- Indonesia defers 1.5 million barrels of gasoline cargoes to October
- Demand concerns resurface as China orders COVID-19 mass testing
The Asian gasoline swap crack — a measure of the product’s relative strength to crude – slumped 86% day on day to a more than two-year low Aug. 31, S&P Global Commodity Insights data showed, as regional supply outstripped demand and recessionary fears further weighed on sentiment.
Weakness in the Asian gasoline market
The front month September FOB Singapore 92 RON gasoline crack against Dubai swaps was assessed at 79 cents/b at the 0830 GMT Asian close Aug. 31, down $4.86/b on the day and plunging from the start of the month when it settled at $12.24/b, S&P Global data showed.

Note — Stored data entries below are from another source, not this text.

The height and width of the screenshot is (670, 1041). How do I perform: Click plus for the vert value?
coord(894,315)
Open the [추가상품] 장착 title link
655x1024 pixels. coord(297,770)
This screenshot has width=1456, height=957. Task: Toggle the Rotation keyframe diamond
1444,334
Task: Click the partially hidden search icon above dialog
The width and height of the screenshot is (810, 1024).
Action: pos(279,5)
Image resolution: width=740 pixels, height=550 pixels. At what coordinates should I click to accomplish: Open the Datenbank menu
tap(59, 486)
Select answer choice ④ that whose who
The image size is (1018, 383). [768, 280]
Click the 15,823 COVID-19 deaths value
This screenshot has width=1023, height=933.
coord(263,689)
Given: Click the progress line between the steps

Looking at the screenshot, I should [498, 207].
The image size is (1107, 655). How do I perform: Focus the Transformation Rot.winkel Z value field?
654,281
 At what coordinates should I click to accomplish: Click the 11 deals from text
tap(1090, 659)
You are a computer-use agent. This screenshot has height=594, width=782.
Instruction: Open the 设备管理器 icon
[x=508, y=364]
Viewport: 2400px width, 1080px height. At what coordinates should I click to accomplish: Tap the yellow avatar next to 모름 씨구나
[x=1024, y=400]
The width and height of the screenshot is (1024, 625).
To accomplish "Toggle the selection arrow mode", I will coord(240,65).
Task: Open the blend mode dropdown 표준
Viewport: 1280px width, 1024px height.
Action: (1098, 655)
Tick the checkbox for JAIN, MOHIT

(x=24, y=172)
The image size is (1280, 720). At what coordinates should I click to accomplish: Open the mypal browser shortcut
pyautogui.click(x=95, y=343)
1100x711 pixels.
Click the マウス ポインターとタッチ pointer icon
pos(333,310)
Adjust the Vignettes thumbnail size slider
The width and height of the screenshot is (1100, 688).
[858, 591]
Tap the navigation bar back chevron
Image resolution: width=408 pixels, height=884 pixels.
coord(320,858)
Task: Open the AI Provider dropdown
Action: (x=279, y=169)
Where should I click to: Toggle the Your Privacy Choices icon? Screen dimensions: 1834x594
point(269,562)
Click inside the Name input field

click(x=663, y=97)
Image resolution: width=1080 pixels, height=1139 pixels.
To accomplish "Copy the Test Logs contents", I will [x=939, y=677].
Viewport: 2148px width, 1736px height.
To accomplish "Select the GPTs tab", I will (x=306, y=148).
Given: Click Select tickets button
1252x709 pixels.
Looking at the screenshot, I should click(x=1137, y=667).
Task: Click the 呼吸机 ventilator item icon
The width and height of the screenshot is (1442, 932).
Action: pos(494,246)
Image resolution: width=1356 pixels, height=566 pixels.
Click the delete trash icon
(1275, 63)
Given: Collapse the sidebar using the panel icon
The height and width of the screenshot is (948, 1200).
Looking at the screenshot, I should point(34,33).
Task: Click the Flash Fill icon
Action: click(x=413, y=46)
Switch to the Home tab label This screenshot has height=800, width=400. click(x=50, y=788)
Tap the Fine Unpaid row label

The crack was last lower at 19 cents/b on June 2, 2020.
Weakness in the Asian gasoline market was also seen in the cargo market, with the physical FOB Singapore gasoline crack spread against front month Dubai crude edging lower, indicating that earlier gains in crude prices outpaced those for gasoline.
At the Asian close Aug. 31, the crack was assessed at 54 cents/b, down $5.72/b on the day, and down 95.19% since Aug. 1, when it settled at $11.20/b, S&P Global data showed.
Decline in crack values
Industry sources attributed the decline in crack values to weak gasoline demand from Indonesia, one of Asia’s largest buyers of gasoline. The country was heard deferring incoming gasoline cargoes totaling 1.5 million barrels due for September delivery to October, industry sources said.
Market analysts said demand for oil products was expected to remain choppy in the coming months on recession fears after the US Federal Reserve chair Jerome Powell reiterated Aug. 26 that the central bank “will do what it takes” to get inflation down to a 2% target.